Se persignó y comenzó calmosamente con su voz suave:

—En aquel tiempo, pues, había en nuestra aldea una rica turca, ¡sea el demonio con ella! Un buen día hela embarazada la maldita, y el momento del alumbramiento cae. La colocan en el asiento de las parturientas y allí se está bramando como una becerra tres días y tres noches. Pero el niño no salía. Entonces una amiga suya ¡condenada sea ella también!, le dio un consejo: "Zafer Hanum ¡debías llamar a la Madre Meiré en tu ayuda!" Madre Meiré es el nombre que los turcos dan a la Virgen ¡infinita es la gracia suya! "¿Llamar a ésa? —berreó la perra de Zafer—, ¿a ésa? ¡Prefiero morirme!" Mas los dolores se ponían intolerables. Pasó, sin embargo, un día, pasó otra noche. Bramaba sin cesar, pero no daba a luz. ¿Qué podía hacer? Ya no soportaba los dolores. Entonces comenzó a llamar: "¡Madre Meiré! ¡Madre Meiré!" Pero por mucho que llamara los dolores no la abandonaban ni venía el niño. "No te oye —le dijo la amiga—, sin duda no sabrá el turco. Llámala con el nombre cristiano." "Virgen de los
rumís
—gritó entonces la perra—. ¡Virgen de los
rumís
!..." ¡Que si quieres!

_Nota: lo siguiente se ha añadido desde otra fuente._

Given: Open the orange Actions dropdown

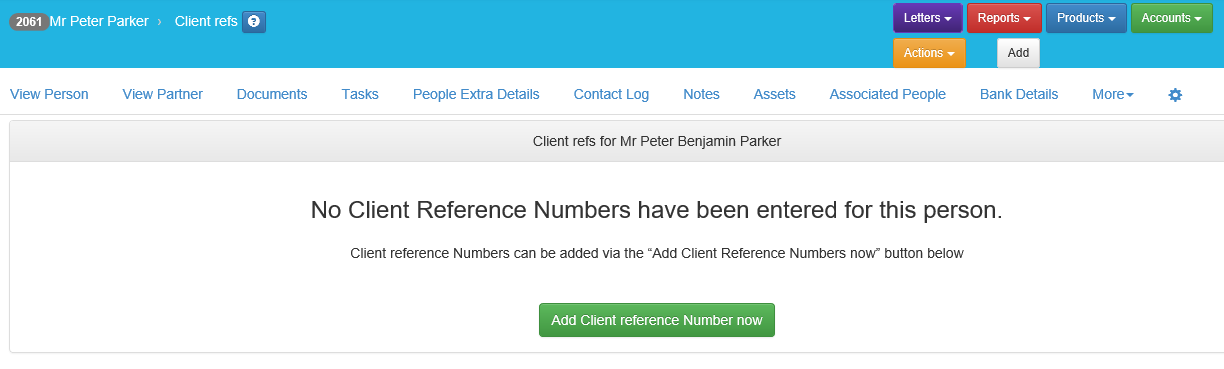Looking at the screenshot, I should click(x=929, y=53).
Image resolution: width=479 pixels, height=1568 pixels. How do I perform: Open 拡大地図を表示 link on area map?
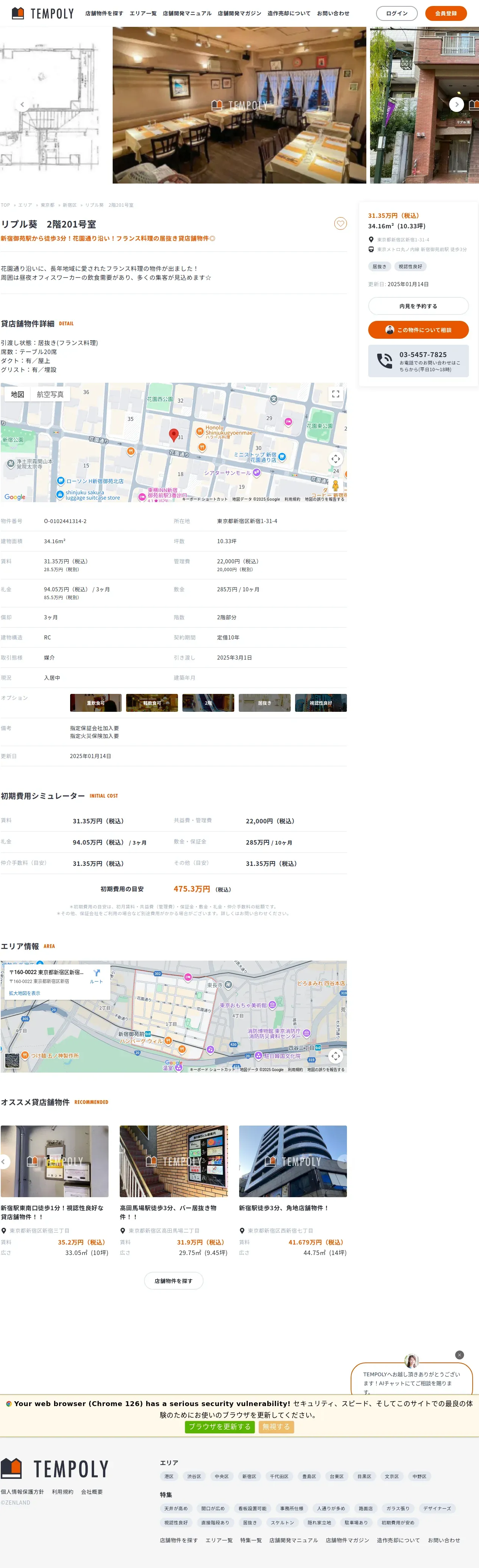click(24, 993)
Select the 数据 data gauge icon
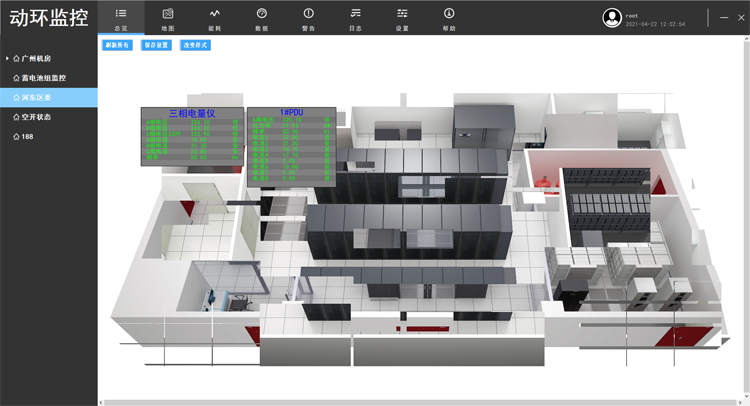 click(262, 13)
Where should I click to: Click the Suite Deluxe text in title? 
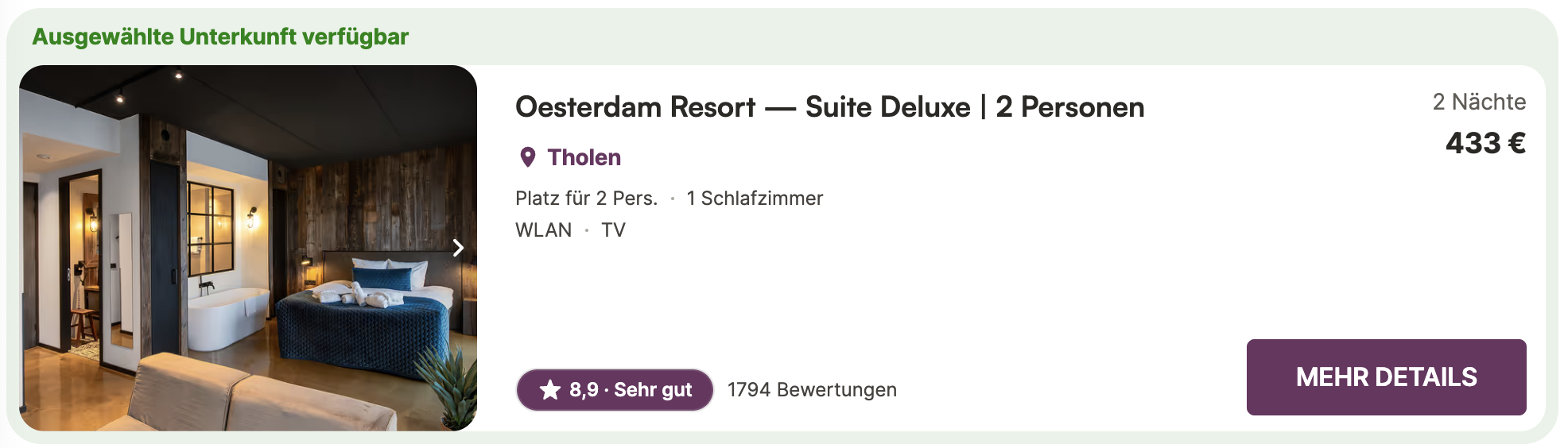coord(887,107)

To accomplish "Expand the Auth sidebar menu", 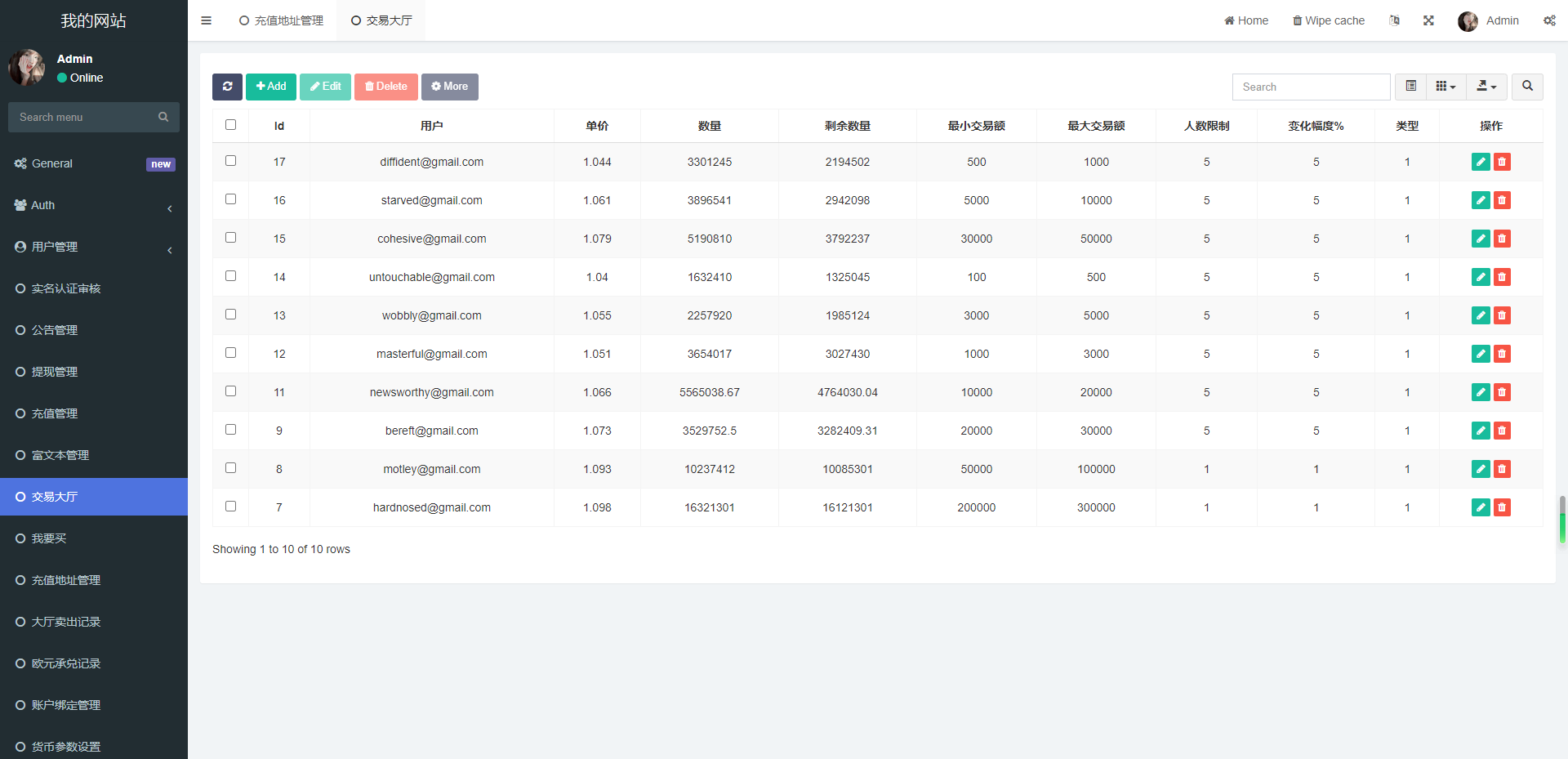I will [94, 205].
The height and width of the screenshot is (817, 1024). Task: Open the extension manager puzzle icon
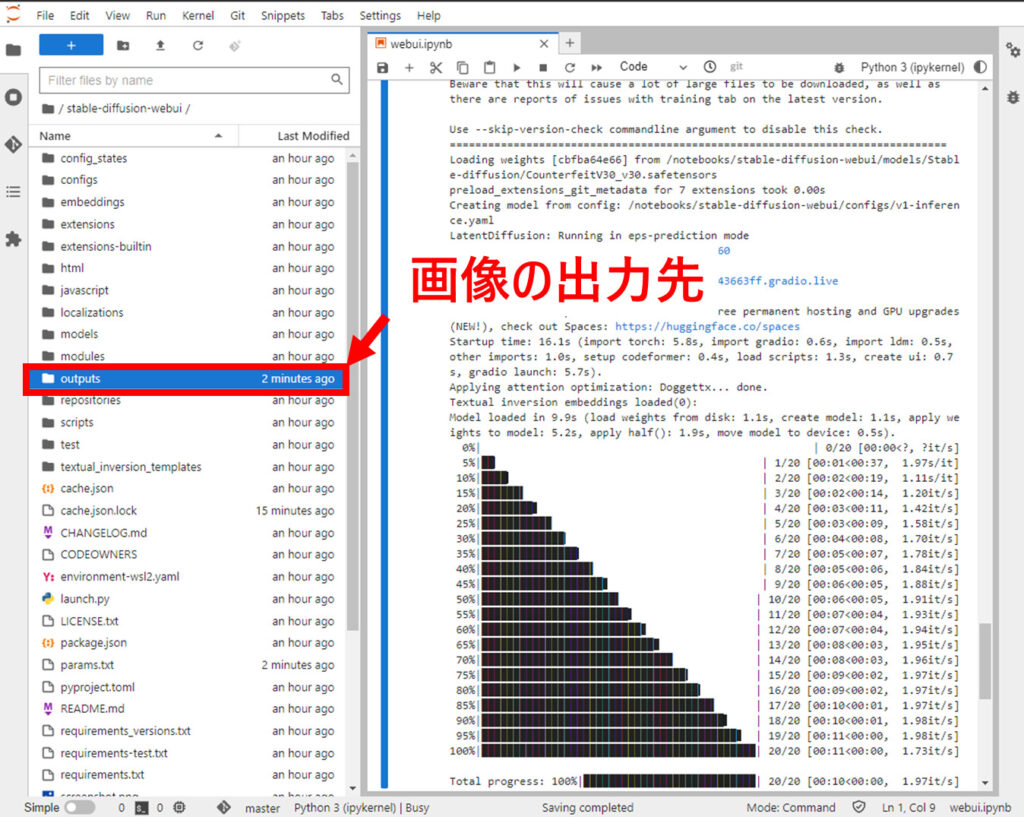(x=13, y=239)
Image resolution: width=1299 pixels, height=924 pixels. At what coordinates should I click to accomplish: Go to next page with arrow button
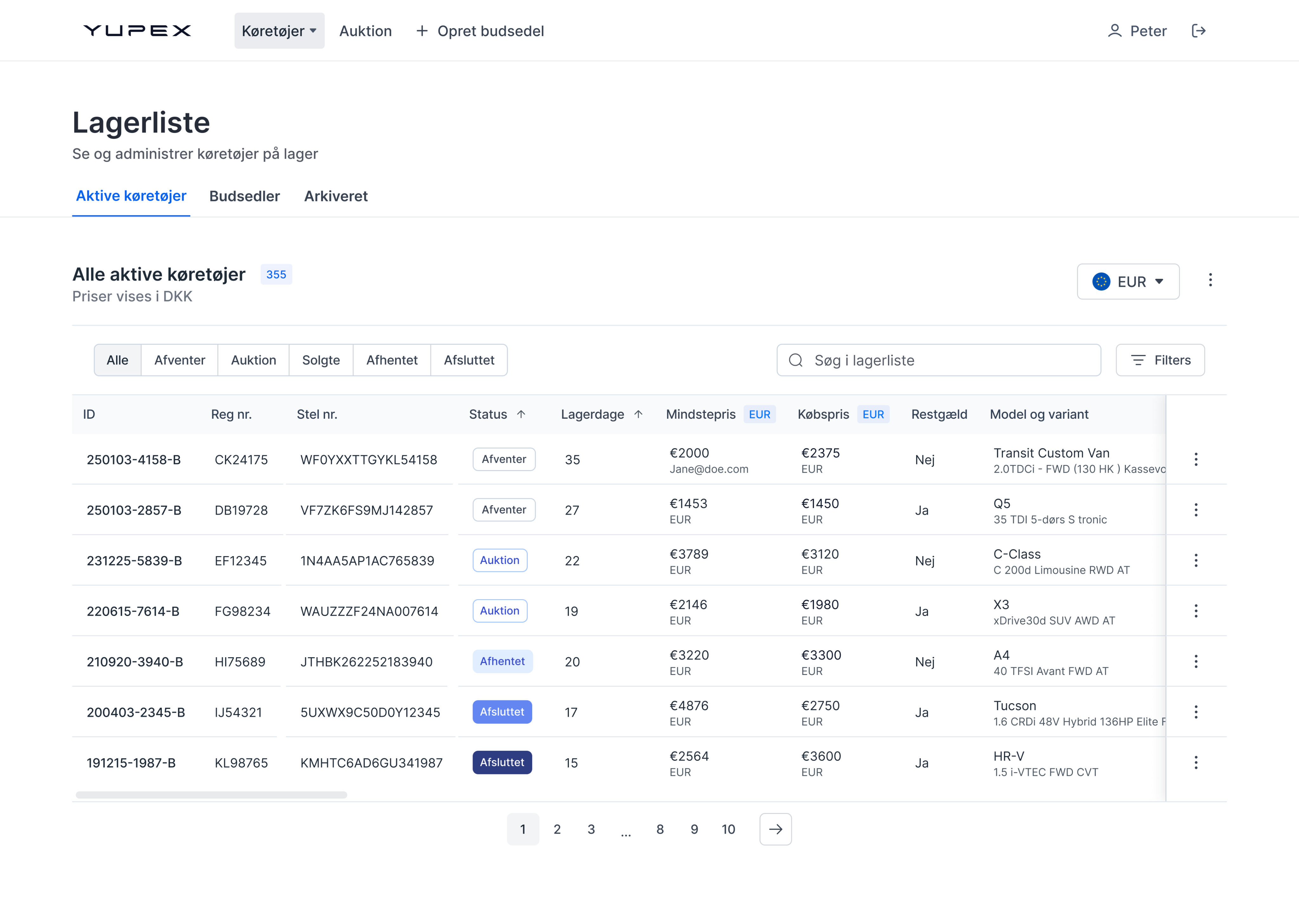coord(775,829)
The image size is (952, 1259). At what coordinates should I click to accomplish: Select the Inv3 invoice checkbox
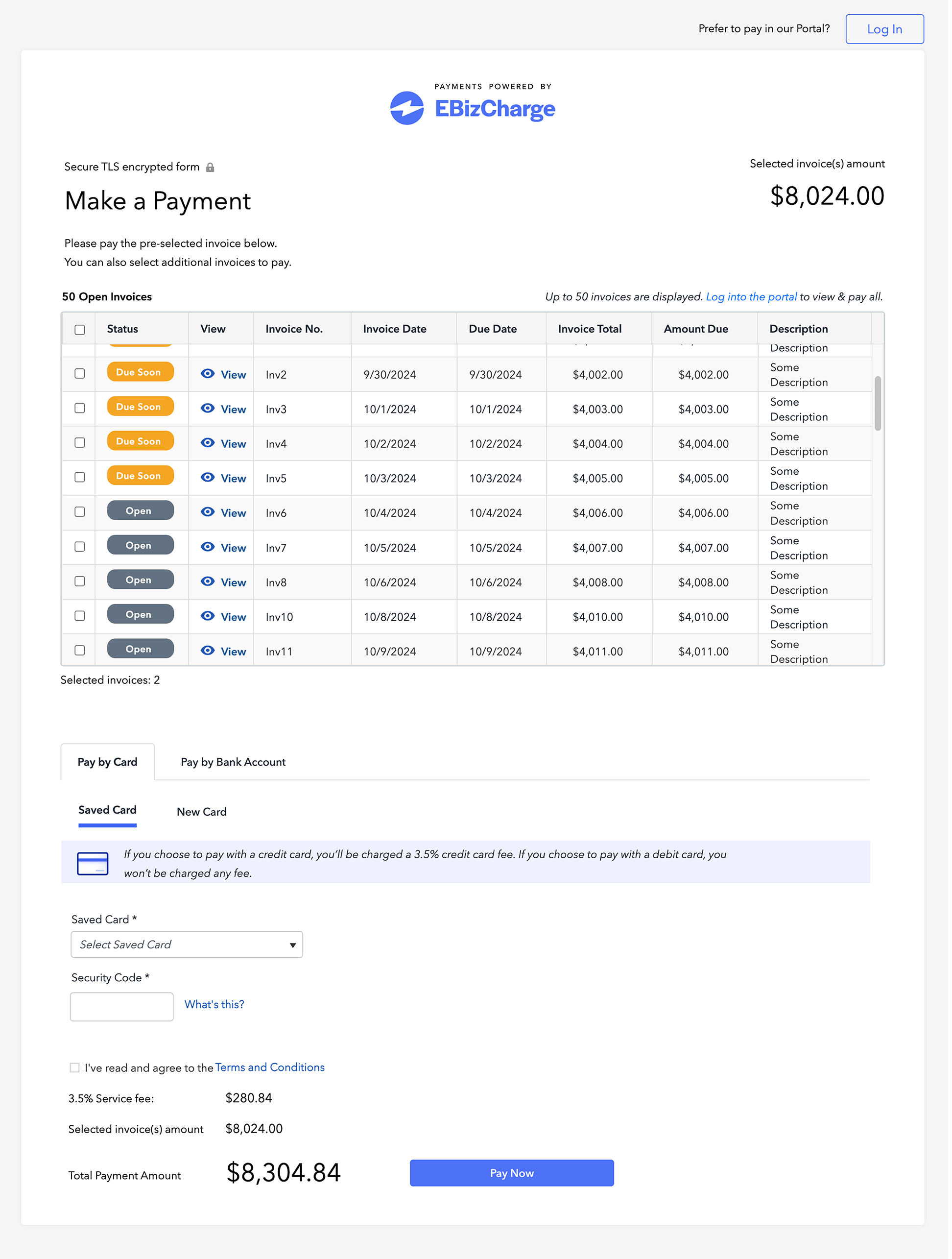click(80, 409)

Los dolores se presentan más fuertes. "No la llamas como se debe, Zafer Hanum —díjole la amiga—, no la llamas como se debe y por eso no viene." Entonces la perra infiel, viéndose en peligro, lanzó un grito clamoroso: "¡Santísima Virgen!" Y de golpe, he aquí que el niño se desliza de su vientre como una anguila.

»Ocurría esto un domingo y el siguiente domingo mi madre a su vez se hallaba en igual trance. Sentía gran dolor, también, la pobrecilla, sentía gran dolor y clamaba, mi pobre madre. Gritaba: "¡María Santísima! ¡María Santísima!" Pero no veía el fin de su padecer. Mi padre estaba sentado en el suelo, en medio del patio, sin poder comer ni beber, a causa de la aflicción que lo embargaba. Estaba enfadado con la Santísima Virgen. La otra vez ¿ve usted?, aquella perra de Zafer la llamó y la Virgen se precipitó a librarla de su mal. Ahora, en cambio... El cuarto día, ya no pudo contenerse mi padre. Sin pensarlo más, cogió el cayado y se marchó decididamente hacia el monasterio de la Virgen de la Degollación, ¡así quiera Ella concedernos su amparo! Llega, entra en la iglesia sin persignarse siquiera, tanto era el furor que lo agitaba. Corre el pestillo de la puerta y se planta ante el icono: "Oye, Santísima Virgen —exclama—, mi mujer Krinio, Tú la conoces, puesto que te trae todos los sábados el aceite y enciende las lámparas, mi mujer Krinio está con los dolores del parto desde hace tres días y tres noches y te llama ¿no la oyes, acaso? Es preciso que hayas quedado sorda, creo yo, para que no llegues a oírla. Sin duda, si ella fuera alguna perra como Zafer, alguna porquería de turca, veríamos cómo te precipitas para acudir en su ayuda. Pero para con mi mujer Krinio, la cristiana, tienes oídos sordos ¡no la oyes! ¡Mira, si no fueras la Santísima Virgen, yo, con este palo que aquí ves, te daría una lección!"